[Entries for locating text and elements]
++++++++++++++++++++

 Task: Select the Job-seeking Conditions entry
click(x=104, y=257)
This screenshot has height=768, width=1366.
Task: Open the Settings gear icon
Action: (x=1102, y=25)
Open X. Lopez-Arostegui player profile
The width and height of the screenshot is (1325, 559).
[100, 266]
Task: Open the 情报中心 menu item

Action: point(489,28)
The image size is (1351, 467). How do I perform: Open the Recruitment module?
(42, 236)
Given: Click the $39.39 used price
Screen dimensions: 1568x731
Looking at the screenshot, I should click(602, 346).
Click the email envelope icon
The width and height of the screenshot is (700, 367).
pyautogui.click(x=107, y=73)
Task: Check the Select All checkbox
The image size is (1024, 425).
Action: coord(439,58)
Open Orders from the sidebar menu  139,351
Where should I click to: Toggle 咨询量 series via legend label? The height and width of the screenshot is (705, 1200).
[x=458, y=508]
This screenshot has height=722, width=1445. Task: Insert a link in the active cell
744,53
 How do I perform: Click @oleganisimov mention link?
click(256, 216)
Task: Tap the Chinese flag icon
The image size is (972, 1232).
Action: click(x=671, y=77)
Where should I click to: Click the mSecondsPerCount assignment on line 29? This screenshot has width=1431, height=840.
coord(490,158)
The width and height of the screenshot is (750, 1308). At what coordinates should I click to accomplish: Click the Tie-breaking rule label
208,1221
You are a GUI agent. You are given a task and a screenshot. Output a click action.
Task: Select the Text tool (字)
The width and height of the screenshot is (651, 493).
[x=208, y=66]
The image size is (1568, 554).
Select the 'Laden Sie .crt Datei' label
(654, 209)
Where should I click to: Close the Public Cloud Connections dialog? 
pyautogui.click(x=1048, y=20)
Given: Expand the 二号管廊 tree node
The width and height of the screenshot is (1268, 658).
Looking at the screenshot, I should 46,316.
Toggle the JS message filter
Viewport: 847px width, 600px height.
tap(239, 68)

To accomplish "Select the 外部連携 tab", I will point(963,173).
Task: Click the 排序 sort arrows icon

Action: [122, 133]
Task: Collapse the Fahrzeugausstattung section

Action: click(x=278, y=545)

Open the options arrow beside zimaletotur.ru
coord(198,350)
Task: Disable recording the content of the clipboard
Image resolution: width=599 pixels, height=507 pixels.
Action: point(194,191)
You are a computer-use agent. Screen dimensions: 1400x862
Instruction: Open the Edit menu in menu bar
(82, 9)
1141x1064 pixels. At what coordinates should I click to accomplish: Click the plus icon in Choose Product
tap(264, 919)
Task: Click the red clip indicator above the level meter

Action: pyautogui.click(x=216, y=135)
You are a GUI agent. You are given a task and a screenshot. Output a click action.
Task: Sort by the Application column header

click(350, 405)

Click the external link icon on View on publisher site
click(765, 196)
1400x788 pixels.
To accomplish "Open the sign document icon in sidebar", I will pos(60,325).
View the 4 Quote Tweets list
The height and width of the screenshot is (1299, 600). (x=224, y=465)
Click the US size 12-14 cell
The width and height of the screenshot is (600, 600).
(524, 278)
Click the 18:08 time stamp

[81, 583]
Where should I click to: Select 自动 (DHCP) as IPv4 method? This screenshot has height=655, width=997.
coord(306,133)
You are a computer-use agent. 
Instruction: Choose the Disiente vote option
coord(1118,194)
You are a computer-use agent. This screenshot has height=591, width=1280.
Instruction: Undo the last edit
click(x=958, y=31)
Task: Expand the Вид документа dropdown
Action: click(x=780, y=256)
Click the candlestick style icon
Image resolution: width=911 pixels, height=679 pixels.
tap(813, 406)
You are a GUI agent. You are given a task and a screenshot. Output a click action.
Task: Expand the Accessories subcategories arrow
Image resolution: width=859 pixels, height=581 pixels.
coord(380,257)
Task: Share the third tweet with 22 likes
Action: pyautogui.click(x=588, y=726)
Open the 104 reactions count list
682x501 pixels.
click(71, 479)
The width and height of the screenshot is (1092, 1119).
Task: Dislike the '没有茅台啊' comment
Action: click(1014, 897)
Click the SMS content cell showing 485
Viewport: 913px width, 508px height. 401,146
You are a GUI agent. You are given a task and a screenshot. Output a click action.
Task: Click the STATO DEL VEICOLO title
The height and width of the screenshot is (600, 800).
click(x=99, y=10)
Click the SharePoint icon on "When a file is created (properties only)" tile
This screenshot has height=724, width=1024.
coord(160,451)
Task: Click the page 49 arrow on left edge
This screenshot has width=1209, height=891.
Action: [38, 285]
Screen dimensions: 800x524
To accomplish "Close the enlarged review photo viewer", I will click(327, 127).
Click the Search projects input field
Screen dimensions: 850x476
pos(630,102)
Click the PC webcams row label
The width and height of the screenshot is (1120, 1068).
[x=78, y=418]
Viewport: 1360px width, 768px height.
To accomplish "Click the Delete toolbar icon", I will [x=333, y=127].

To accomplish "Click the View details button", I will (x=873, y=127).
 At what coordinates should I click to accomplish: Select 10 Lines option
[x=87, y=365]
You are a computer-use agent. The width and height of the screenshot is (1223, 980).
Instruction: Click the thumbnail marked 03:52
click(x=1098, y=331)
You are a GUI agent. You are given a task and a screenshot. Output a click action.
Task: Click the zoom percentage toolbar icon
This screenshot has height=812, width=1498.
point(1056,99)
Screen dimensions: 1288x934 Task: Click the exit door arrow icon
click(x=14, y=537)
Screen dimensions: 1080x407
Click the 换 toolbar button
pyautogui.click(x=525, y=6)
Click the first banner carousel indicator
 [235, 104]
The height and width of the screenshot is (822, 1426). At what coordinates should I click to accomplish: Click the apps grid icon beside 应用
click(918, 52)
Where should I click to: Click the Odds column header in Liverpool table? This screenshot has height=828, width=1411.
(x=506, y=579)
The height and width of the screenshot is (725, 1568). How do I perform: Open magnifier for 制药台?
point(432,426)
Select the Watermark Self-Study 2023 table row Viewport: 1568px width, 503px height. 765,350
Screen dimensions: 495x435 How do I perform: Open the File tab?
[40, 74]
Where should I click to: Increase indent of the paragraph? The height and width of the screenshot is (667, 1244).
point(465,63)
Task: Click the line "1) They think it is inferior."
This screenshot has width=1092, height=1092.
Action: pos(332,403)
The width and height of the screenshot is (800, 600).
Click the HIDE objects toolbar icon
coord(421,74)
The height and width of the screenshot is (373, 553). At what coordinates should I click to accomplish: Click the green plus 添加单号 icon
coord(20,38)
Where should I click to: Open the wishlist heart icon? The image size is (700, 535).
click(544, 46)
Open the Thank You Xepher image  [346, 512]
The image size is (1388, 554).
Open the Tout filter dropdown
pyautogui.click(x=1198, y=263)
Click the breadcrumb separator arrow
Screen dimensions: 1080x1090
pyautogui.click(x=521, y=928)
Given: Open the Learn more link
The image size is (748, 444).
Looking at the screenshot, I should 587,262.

++++++++++++++++++++

EXERCISE REQUIREMENTS >> Rewrite the material above, replacing every "The image size is" with "The screenshot size is" and leaving everything else unchanged.

SOLUTION FOR THIS PROBLEM >>
 Task: Select the Job-seeking Conditions entry
click(x=104, y=257)
This screenshot has height=768, width=1366.
Task: Open the Settings gear icon
Action: (x=1102, y=25)
Open X. Lopez-Arostegui player profile
The width and height of the screenshot is (1325, 559).
[100, 266]
Task: Open the 情报中心 menu item

Action: point(489,28)
The screenshot size is (1351, 467). How do I perform: Open the Recruitment module?
(42, 236)
Given: Click the $39.39 used price
Screen dimensions: 1568x731
Looking at the screenshot, I should click(602, 346).
Click the email envelope icon
The width and height of the screenshot is (700, 367).
pyautogui.click(x=107, y=73)
Task: Check the Select All checkbox
The screenshot size is (1024, 425).
Action: coord(439,58)
Open Orders from the sidebar menu  139,351
Where should I click to: Toggle 咨询量 series via legend label? The height and width of the screenshot is (705, 1200).
[x=458, y=508]
This screenshot has height=722, width=1445. Task: Insert a link in the active cell
744,53
 How do I perform: Click @oleganisimov mention link?
click(256, 216)
Task: Tap the Chinese flag icon
The screenshot size is (972, 1232).
Action: click(x=671, y=77)
Where should I click to: Click the mSecondsPerCount assignment on line 29? This screenshot has width=1431, height=840.
coord(490,158)
The width and height of the screenshot is (750, 1308). At what coordinates should I click to accomplish: Click the Tie-breaking rule label
208,1221
You are a GUI agent. You are given a task and a screenshot. Output a click action.
Task: Select the Text tool (字)
The width and height of the screenshot is (651, 493).
[x=208, y=66]
The screenshot size is (1568, 554).
Select the 'Laden Sie .crt Datei' label
(654, 209)
Where should I click to: Close the Public Cloud Connections dialog? 
pyautogui.click(x=1048, y=20)
Given: Expand the 二号管廊 tree node
The width and height of the screenshot is (1268, 658).
Looking at the screenshot, I should 46,316.
Toggle the JS message filter
Viewport: 847px width, 600px height.
tap(239, 68)

To accomplish "Select the 外部連携 tab", I will point(963,173).
Task: Click the 排序 sort arrows icon

Action: [122, 133]
Task: Collapse the Fahrzeugausstattung section

Action: click(x=278, y=545)

Open the options arrow beside zimaletotur.ru
coord(198,350)
Task: Disable recording the content of the clipboard
Image resolution: width=599 pixels, height=507 pixels.
Action: point(194,191)
You are a computer-use agent. Screen dimensions: 1400x862
Instruction: Open the Edit menu in menu bar
(82, 9)
1141x1064 pixels. At what coordinates should I click to accomplish: Click the plus icon in Choose Product
tap(264, 919)
Task: Click the red clip indicator above the level meter

Action: pyautogui.click(x=216, y=135)
You are a GUI agent. You are given a task and a screenshot. Output a click action.
Task: Sort by the Application column header

click(350, 405)

Click the external link icon on View on publisher site
click(765, 196)
1400x788 pixels.
To accomplish "Open the sign document icon in sidebar", I will pos(60,325).
View the 4 Quote Tweets list
The height and width of the screenshot is (1299, 600). (x=224, y=465)
Click the US size 12-14 cell
The width and height of the screenshot is (600, 600).
(524, 278)
Click the 18:08 time stamp

[81, 583]
Where should I click to: Select 自动 (DHCP) as IPv4 method? This screenshot has height=655, width=997.
coord(306,133)
You are a computer-use agent. 
Instruction: Choose the Disiente vote option
coord(1118,194)
You are a computer-use agent. This screenshot has height=591, width=1280.
Instruction: Undo the last edit
click(x=958, y=31)
Task: Expand the Вид документа dropdown
Action: click(x=780, y=256)
Click the candlestick style icon
Image resolution: width=911 pixels, height=679 pixels.
tap(813, 406)
You are a GUI agent. You are given a task and a screenshot. Output a click action.
Task: Expand the Accessories subcategories arrow
Image resolution: width=859 pixels, height=581 pixels.
coord(380,257)
Task: Share the third tweet with 22 likes
Action: pyautogui.click(x=588, y=726)
Open the 104 reactions count list
682x501 pixels.
click(71, 479)
The width and height of the screenshot is (1092, 1119).
Task: Dislike the '没有茅台啊' comment
Action: click(1014, 897)
Click the SMS content cell showing 485
Viewport: 913px width, 508px height. 401,146
You are a GUI agent. You are given a task and a screenshot. Output a click action.
Task: Click the STATO DEL VEICOLO title
The height and width of the screenshot is (600, 800).
click(x=99, y=10)
Click the SharePoint icon on "When a file is created (properties only)" tile
This screenshot has height=724, width=1024.
coord(160,451)
Task: Click the page 49 arrow on left edge
This screenshot has width=1209, height=891.
Action: [38, 285]
Screen dimensions: 800x524
To accomplish "Close the enlarged review photo viewer", I will click(327, 127).
Click the Search projects input field
Screen dimensions: 850x476
pos(630,102)
Click the PC webcams row label
The width and height of the screenshot is (1120, 1068).
[x=78, y=418]
Viewport: 1360px width, 768px height.
To accomplish "Click the Delete toolbar icon", I will [x=333, y=127].

To accomplish "Click the View details button", I will (x=873, y=127).
 At what coordinates should I click to accomplish: Select 10 Lines option
[x=87, y=365]
You are a computer-use agent. The width and height of the screenshot is (1223, 980).
Instruction: Click the thumbnail marked 03:52
click(x=1098, y=331)
You are a GUI agent. You are given a task and a screenshot. Output a click action.
Task: Click the zoom percentage toolbar icon
This screenshot has height=812, width=1498.
point(1056,99)
Screen dimensions: 1288x934 Task: Click the exit door arrow icon
click(x=14, y=537)
Screen dimensions: 1080x407
Click the 换 toolbar button
pyautogui.click(x=525, y=6)
Click the first banner carousel indicator
 [235, 104]
The height and width of the screenshot is (822, 1426). At what coordinates should I click to accomplish: Click the apps grid icon beside 应用
click(918, 52)
Where should I click to: Click the Odds column header in Liverpool table? This screenshot has height=828, width=1411.
(x=506, y=579)
The height and width of the screenshot is (725, 1568). How do I perform: Open magnifier for 制药台?
point(432,426)
Select the Watermark Self-Study 2023 table row Viewport: 1568px width, 503px height. 765,350
Screen dimensions: 495x435 How do I perform: Open the File tab?
[40, 74]
Where should I click to: Increase indent of the paragraph? The height and width of the screenshot is (667, 1244).
point(465,63)
Task: Click the line "1) They think it is inferior."
This screenshot has width=1092, height=1092.
Action: pos(332,403)
The width and height of the screenshot is (800, 600).
Click the HIDE objects toolbar icon
coord(421,74)
The height and width of the screenshot is (373, 553). At what coordinates should I click to accomplish: Click the green plus 添加单号 icon
coord(20,38)
Where should I click to: Open the wishlist heart icon? The screenshot size is (700, 535).
click(544, 46)
Open the Thank You Xepher image  [346, 512]
The screenshot size is (1388, 554).
Open the Tout filter dropdown
pyautogui.click(x=1198, y=263)
Click the breadcrumb separator arrow
Screen dimensions: 1080x1090
pyautogui.click(x=521, y=928)
Given: Open the Learn more link
The screenshot size is (748, 444).
Looking at the screenshot, I should 587,262.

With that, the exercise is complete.